To this spectacle of disorganisation and decay the Scottish followers of Chaucer (who, generally with acknowledgment as eager and hearty as that of their English comrades, take him for their master) present what may at first sight seem an astonishing and almost unintelligible contrast. With final e's allowed for (or in case of necessity touched in), the Kingis Quair, traditionally ascribed, and never with solid reason denied, to James the First, is a piece of rhyme-royal as soundly constructed, and as well fitted and polished, as if it were Chaucer's own. Henryson, in his following of Chaucer's Troilus, and in his other poems, never breaks down in metre, but handles every form that he touches with equal precision and charm.

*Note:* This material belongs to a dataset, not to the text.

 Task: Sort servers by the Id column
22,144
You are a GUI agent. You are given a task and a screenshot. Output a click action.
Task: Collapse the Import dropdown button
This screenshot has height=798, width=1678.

Even more may be said of Dunbar, whose lyrics possess the peculiar grace only given by metrical accomplishment, who can manage alliterative metre more smoothly than Langland and with not less vigour, and who, if he wrote the "Friars of Berwick," is, next to Chaucer himself, the greatest master of the early (Middle English) heroic couplet. Of the verse-chroniclers, Wyntoun, though not very poetical, uses octosyllabic couplet, with not infrequent equivalence, effectively enough, and Blind Harry writes very strict decasyllabic couplet with cæsura at the fourth syllable, after the French model. The earlier sixteenth-century writers, Douglas and Lyndsay, if not perhaps quite impeccable, appear so beside Hawes and his fellows; while the two latest strictly Scots poets, Scott and Montgomerie, manage most complicated measures—reminding us of early French and Provençal, or of those of the English fourteenth century in lyric and drama—with unerring accuracy and finished grace. Of this strange contrast the simple fact of writing in a different dialect, requiring more care in imitation, may supply some explanation; the other fact, that this dialect was rather a literary convention than a vernacular speech, some more; and the higher quality of individual genius, more still; but a margin of surprise remains.
Ballad, etc.
It is difficult to say whether that margin is reduced or widened by the fact that a contrast, almost as striking, is found between the English literary poetry of the period and the "folk-song," sacred and profane. It is probable that the bulk of our older ballads date from the earliest fifteenth century or the very close of the fourteenth. The latter would seem to be true of the "Robin Hood" ballads; the former is pretty certainly true of "Chevy Chase." We have also from the fifteenth century a large body of carols, or sacred poems for singing.
Now in these, though they naturally vary much in poetic merit and in prosodic accomplishment, it is remarkable that this latter scarcely ever falls to the level of the worst literary poetry, and never falls in exactly the same way. The ballad-writers invariably, and the carol- and hymn-writers very commonly, preserve the English licence of equivalence in the fullest fashion; and this seems to relieve their motion of the staggering and fatal cramp which rests on their superiors in formal literary rank. They sing naturally: they do not aim at, and break down in, a falsetto. Although it would be impossible to have anything in a worse condition, as far as copying goes, than our oldest version of "Chevy Chase," its natural ballad motion carries it safe through all the corruptions and defacements; the sacred song of "E.I.O." is admirable metre; the Carol of the Virgin, "I sing of a maiden," is matchless in quiet metrical movement; and the famous "Nut-brown Maid," which is certainly not later than this century, deserves the same praise in more rapid melody.